29 Apr 2011

The lucky ones stagger out – holding up a fist with fingers missing

It is little more than a white, air-conditioned tent set up in the car park of Hekma hospital in Misrata. But it is the point where they all arrive.

The first you hear from inside the tent, the cries of “Allahu akbar” at the screaming sirens of the ambulances.

Every few minutes they arrive today, and I have to say, sometimes there were several ambulances within a single minute. Sometimes it isn’t even an ambulance but a Toyota flatbed van – frankly, it’s anything at hand that can be driven to a hospital.

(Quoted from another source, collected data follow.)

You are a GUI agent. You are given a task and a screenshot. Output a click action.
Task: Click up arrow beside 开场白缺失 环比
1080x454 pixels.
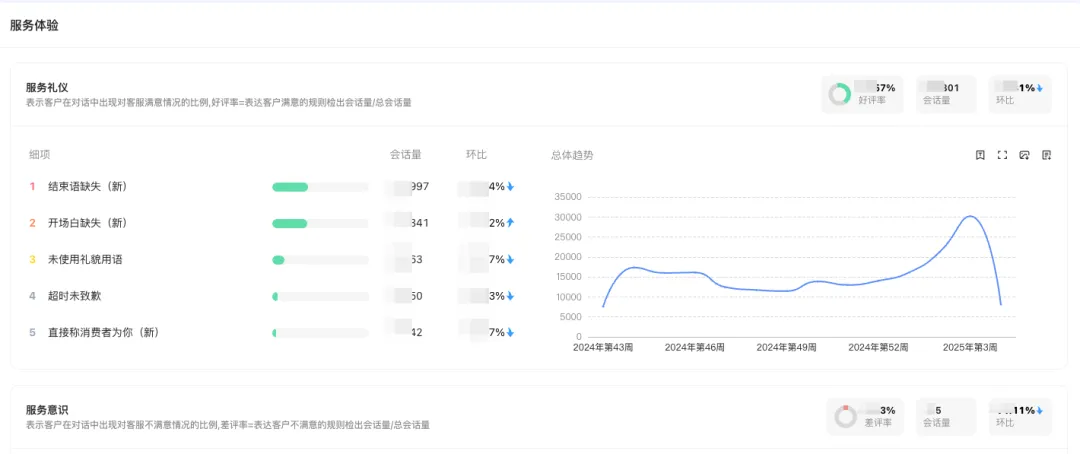coord(510,223)
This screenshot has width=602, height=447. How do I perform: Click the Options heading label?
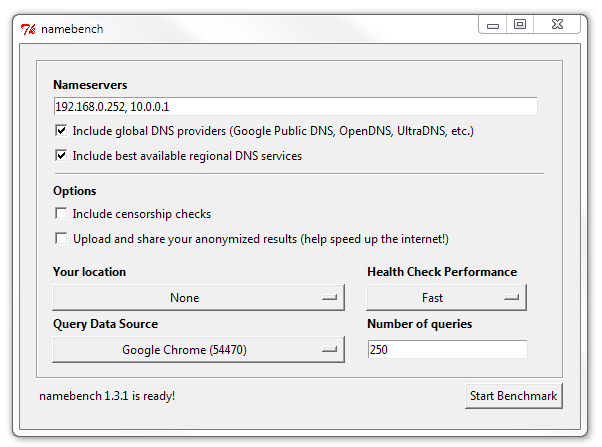tap(75, 191)
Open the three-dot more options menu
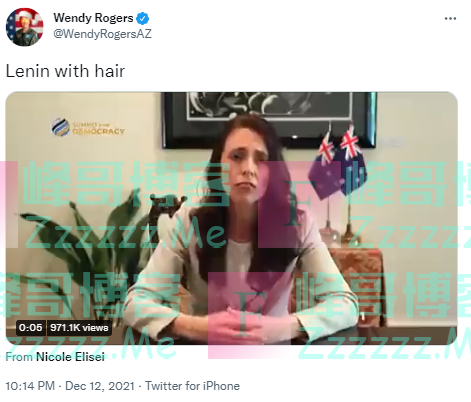 click(x=450, y=19)
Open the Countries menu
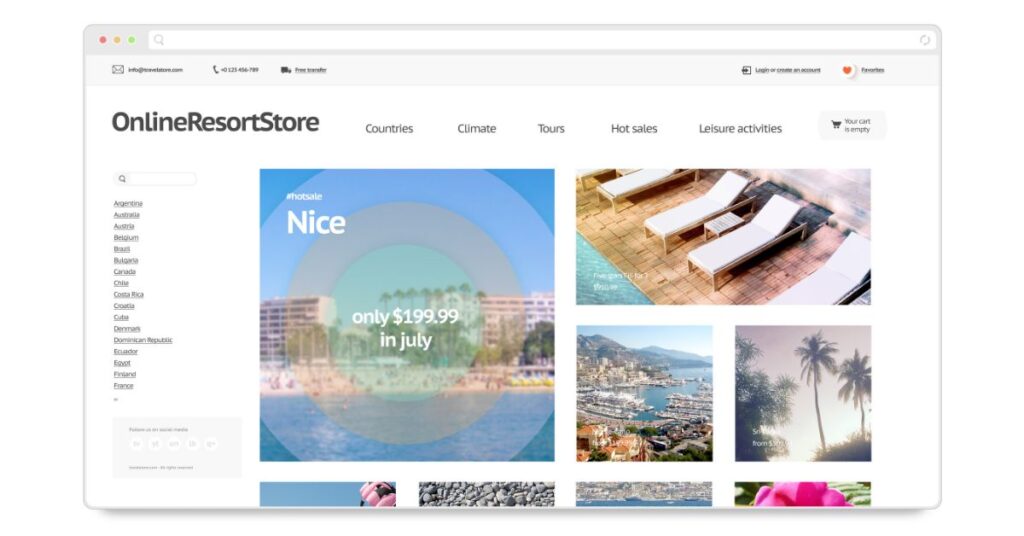 pos(389,128)
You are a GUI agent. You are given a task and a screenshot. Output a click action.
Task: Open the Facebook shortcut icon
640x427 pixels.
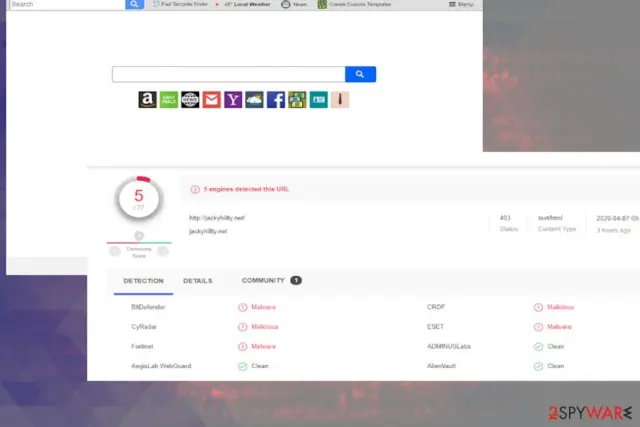pyautogui.click(x=276, y=100)
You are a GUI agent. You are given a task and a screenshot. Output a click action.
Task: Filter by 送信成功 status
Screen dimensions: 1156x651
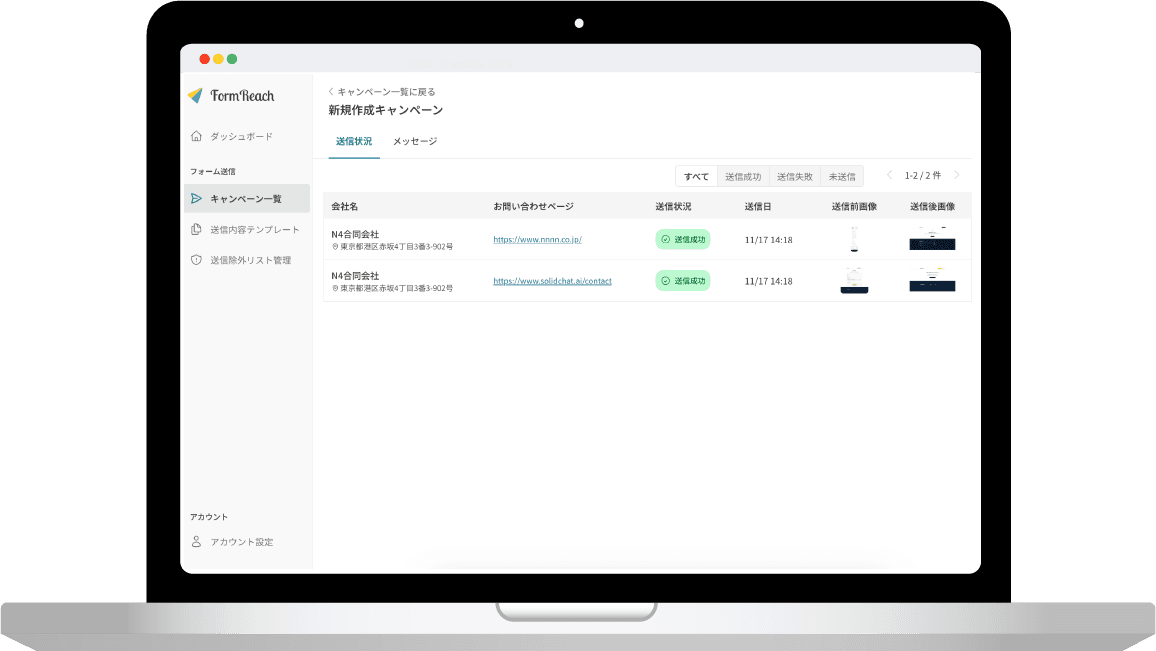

The lucky ones sometimes stagger out, smiling, and holding up a fist which may have some fingers missing, but they are alive and shouting back “Allahu akbar!” Others may be patched up on stretchers, but conscious that they have a mere flesh wound or broken bones, and from them too a rather weaker “Allahu akbar” and perhaps a victory “v” sign.

Other cargoes are not so favourable – very often resembling a mangled mess of blood-stained clothing, flesh and internal organs as the dead are conveyed – and sometimes men still alive, though it ismpossible to imagine how.

Inside the triage tent, there is frantic activity around one bed. Murfta Omar Duwiyra is fighting for his life. Or rather the medics are. On all his tiny body, there is no sign of blood, save for a small red mark in his back and near his left nipple.

Murfta is 5 years old – a sniper’s round has passed through his body, piercing the left side of his heart.

For 42 minutes, 4 young male doctors take it in turns to massage that tiny chest. They all have different pulmonary techniques. But the machines are not responding. The torch flash into little Murfta’s eyes gives no response.

It is exhausting and nerve-wracking for the entire medical team. And it’s pretty clear to me they do everything they can for this little lad. Portable screens, machinery, drips, injections and probes, but it comes down to human hands, elbows, and calculated brute force.

But it was not enough. Murfta died.

There is scarcely time for his little body to be shrouded and wheeled out before a 23-year-old fighter is wheeled in, horribly burned, fractured and ripped apart by a shell burst.

That is just one bed. There are eight or so in this tent. And they fill every time there is the cry of “Allahu akbar”.

“It is”, says one exhausted doctor, “definitely the worst day we have had in weeks.”

All around us the men with the buckets, mops and water sluice out the blood from the floor and the stretch of beds, before they go straight back in to receive another damaged human body.